Et pourtant, le cinéma indien se porte bien. Un millier de films produits chaque année. Quatre milliards de spectateurs annuels. Bollywood est au meilleur de sa forme. Un article de Sylvie Kauffmann paru dans Le Monde (daté du 4 décembre) signale que deux films indiens ont cartonné lors du week-end des 10 et 11 novembre. Il s’agit de deux productions made in Bollywood : Om Shanti Om et Saawariya. 19 millions de dollars de recettes pour le premier, 15 pour le second. En un seul week-end. Les grosses machines US sont battues à plate couture. Phénomène strictement local, qui ne se reproduit nulle part dans le monde. Il existe une spécificité indienne : une production massive répondant à une demande du public, avec des films longs (souvent trois heures), chantant et dansant, provenant de tel ou tel Etat. Bombay demeure le centre névralgique du cinéma indien. Mais les choses évoluent. On construit dans plusieurs états indiens des multiplexes, dont la programmation est pour le moment très fortement locale. Mais tout pourrait évoluer, car les Majors américaines sont là, attendant la moindre défaillance du système pour envahir les écrans. Songez que le cinéma américain ne dépasse pas aujourd’hui 4 % du marché indien ! Le cinéma français quant à lui a perdu du terrain.

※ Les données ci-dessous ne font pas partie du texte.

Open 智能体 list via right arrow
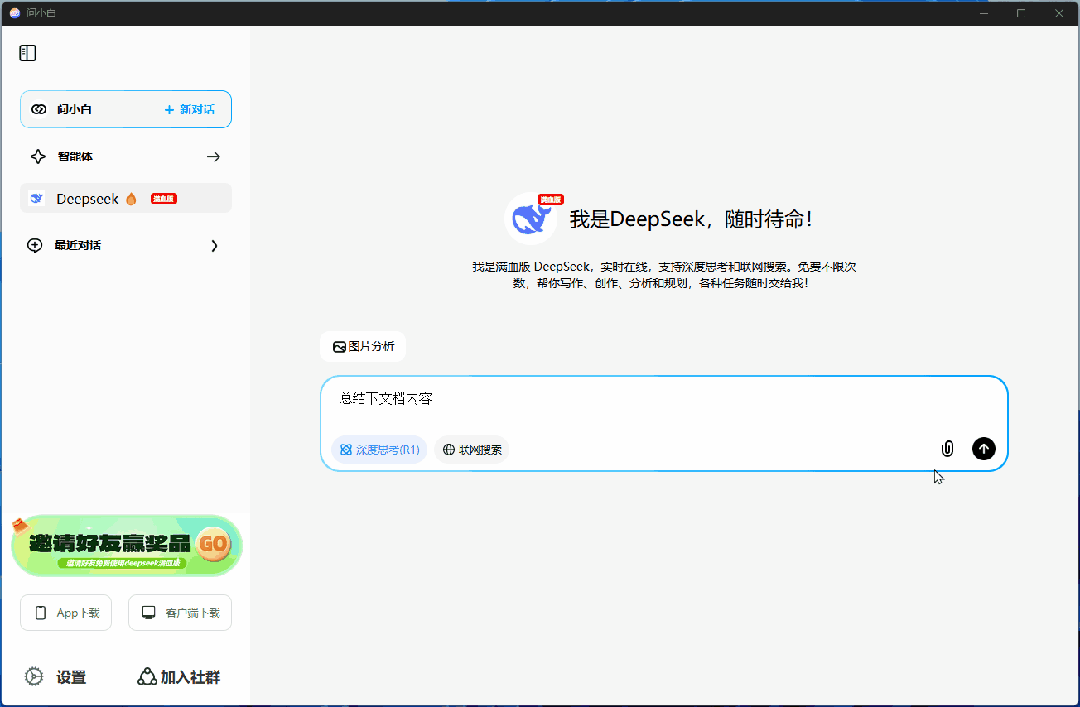 pyautogui.click(x=213, y=156)
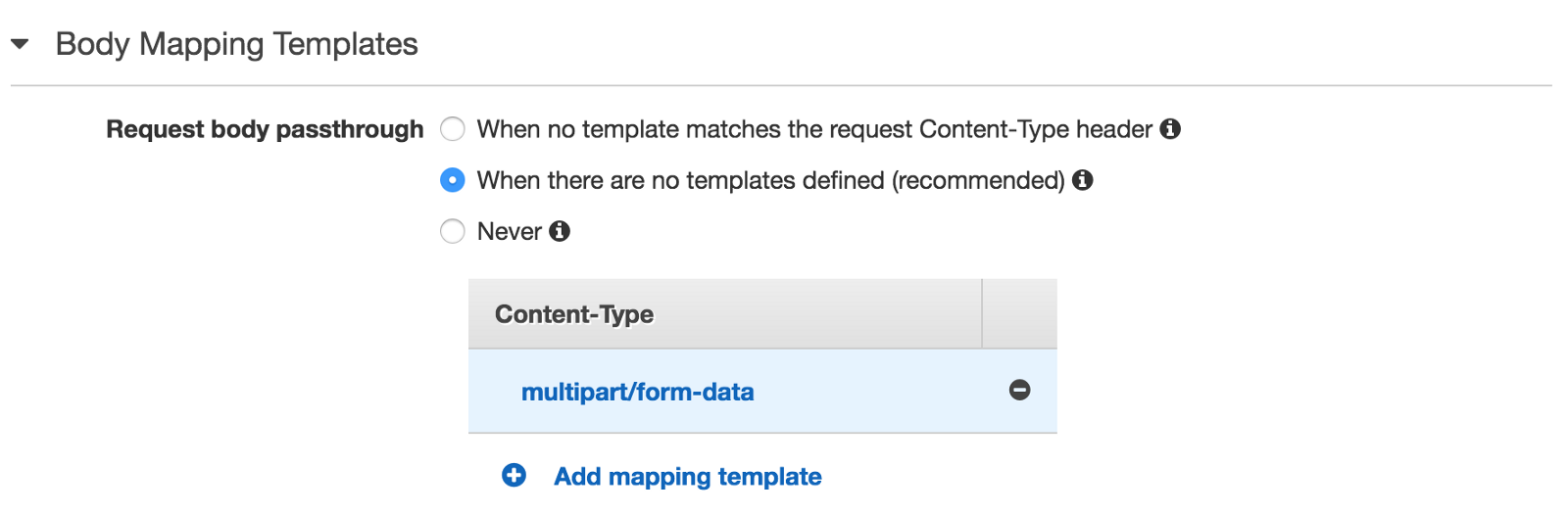Select the Never passthrough radio button
Viewport: 1568px width, 515px height.
[x=452, y=231]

Il lui faut donc repartir à la conquête du public indien, et nul doute que le Festival de Goa peut jouer le rôle de tremplin. Trois films étaient en compétition cette année : Le Deuxième souffle d’Alain Corneau, 99 francs de Jan Kounen, et Ennemi intime de Florent Emilio Siri. C’est bien, mais on peut faire mieux !

Belle soirée hier à la Cinémathèque avec l’avant-première du troisième film d’Abdellatif Kechiche : La graine et le mulet (sortie le 12 décembre). Salle pleine, accueil enthousiaste et chaleureux. Longs applaudissements de l’auteur, sur scène, entouré d’une bonne partie de ses comédiens, tous excellents (avec une mention spéciale pour la jeune et belle Hafsia Herzi, véritable révélation). Kechiche fait du cinéma sur les traces de Pagnol et de Pialat, pour citer ces deux auteurs majeurs du cinéma français. Il faut voir de quelle manière il filme ses personnages au plus près, en leur laissant de l’espace, du temps et de la parole pour exister pleinement, physiquement. Il y a, entre le cinéaste et ses acteurs (dont beaucoup ne sont pas des professionnels), un lien très fort, une tension, une dépendance réciproque, qui crée un cinéma autre, différent, où la vérité advient sans cesse à fleur de peau. On ne dira rien de l’histoire, sinon pour dire que Kechiche, comme c’était déjà le cas dans L’Esquive, travaille aussi sur des codes dramaturgiques essentiels, en temps réel. Il offre aussi à des personnages que l’on voit peu au cinéma une représentation non seulement d’une grande dignité, mais qui évite tous les clichés sociologiques. Produit par Claude Berri et Jérôme Seydoux, La graine et le mulet a déjà gagné plusieurs prix, entre autres à la dernière Mostra de Venise. Il était émouvant de revoir Claude Berri à la Cinémathèque hier soir. A la fin de la projection, le producteur est monté sur scène rejoindre et embrasser le réalisateur. Abdellatif Kechiche est sans conteste un cinéaste essentiel du cinéma français.